Starting at the line that contains "Where should I", write out every line through the end of the records below exactly as it appears, and leave out all pictures.

(Collected data)
* * *
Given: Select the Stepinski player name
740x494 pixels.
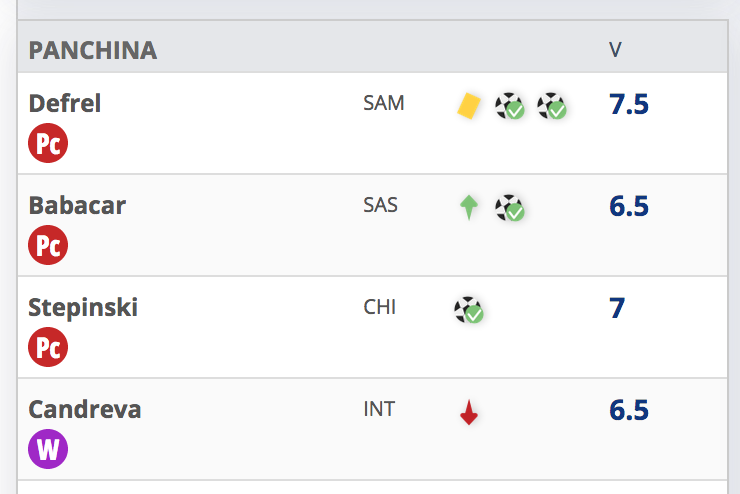Looking at the screenshot, I should [x=83, y=308].
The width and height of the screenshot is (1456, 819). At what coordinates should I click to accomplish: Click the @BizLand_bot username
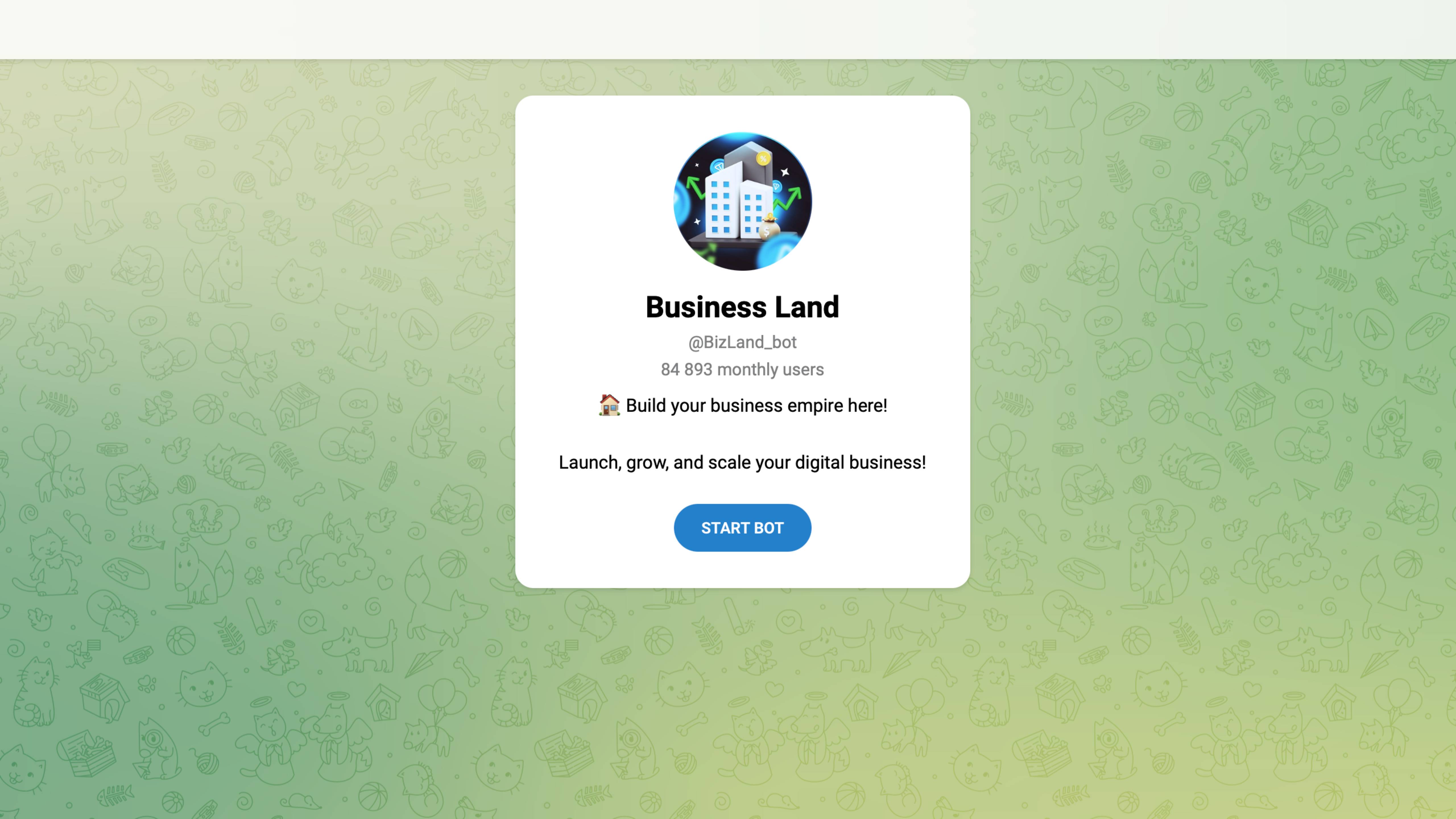tap(742, 342)
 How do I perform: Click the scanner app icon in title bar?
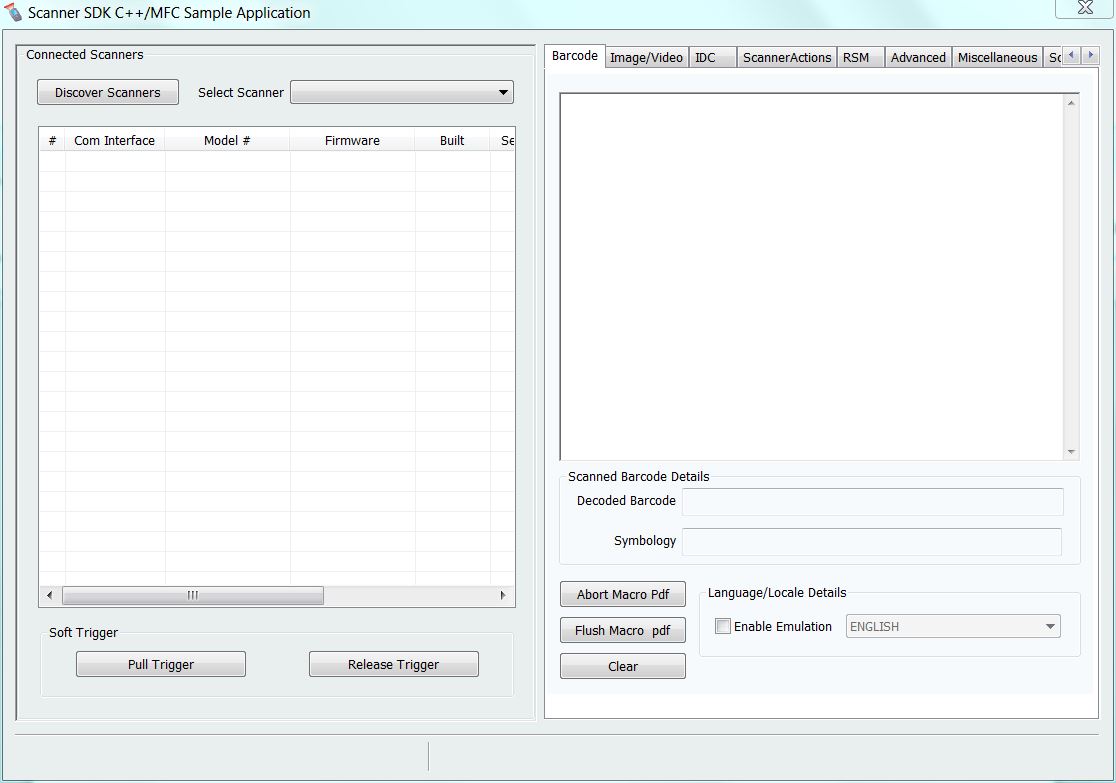[x=14, y=13]
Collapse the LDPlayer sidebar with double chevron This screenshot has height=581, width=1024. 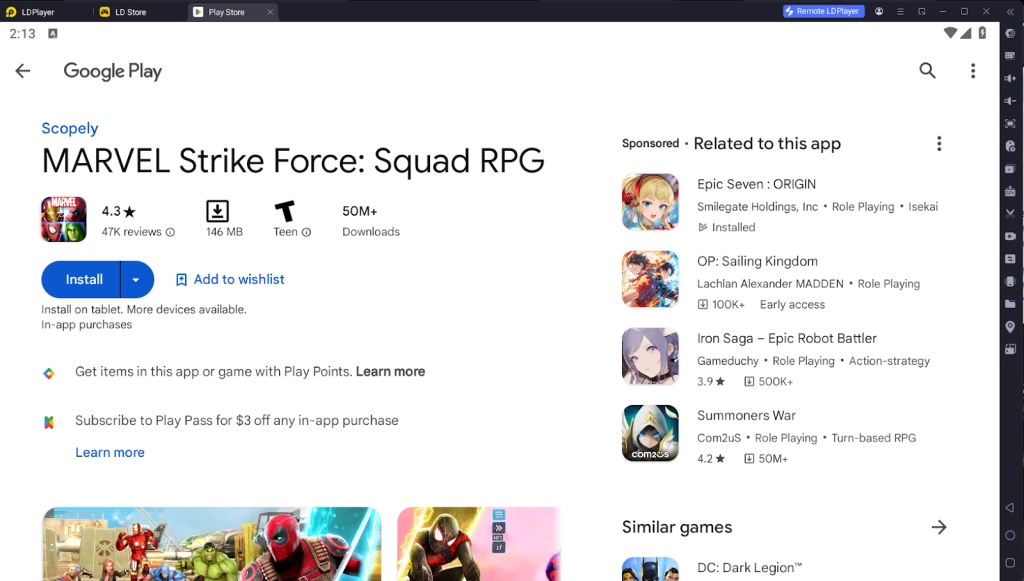[1009, 11]
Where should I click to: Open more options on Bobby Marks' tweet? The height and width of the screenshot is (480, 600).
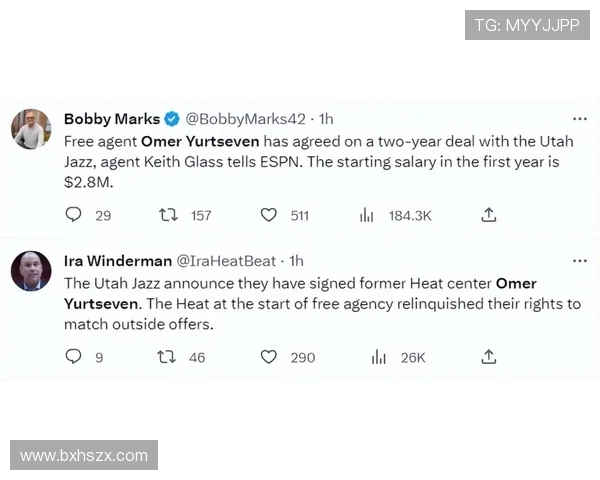tap(579, 119)
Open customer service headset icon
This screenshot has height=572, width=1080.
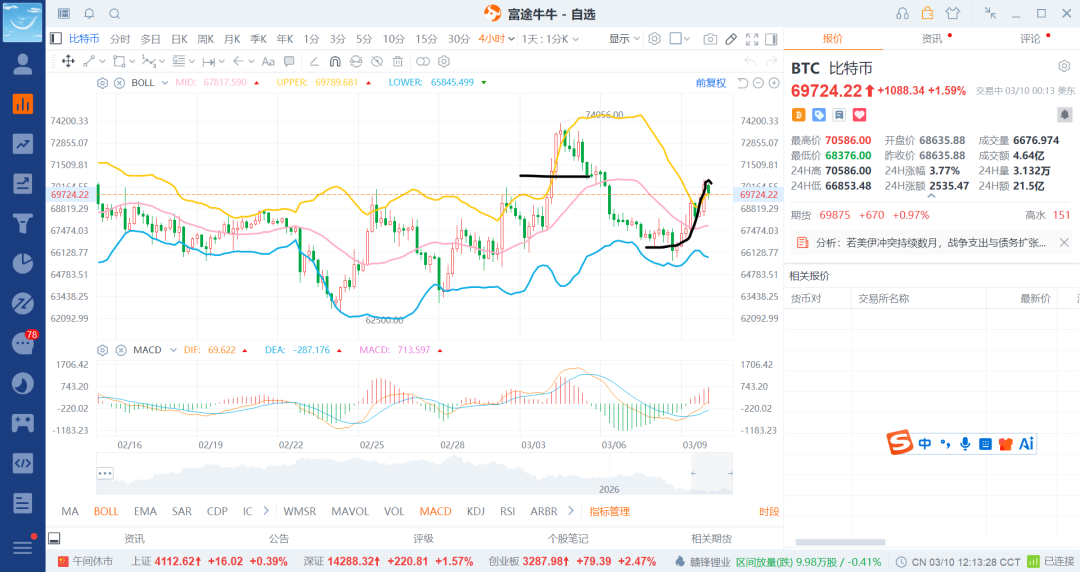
* * *
### [RESULT OF THIS TASK]
Where should I click to: Open more options on Bobby Marks' tweet? The height and width of the screenshot is (480, 600).
tap(579, 119)
Open customer service headset icon
This screenshot has height=572, width=1080.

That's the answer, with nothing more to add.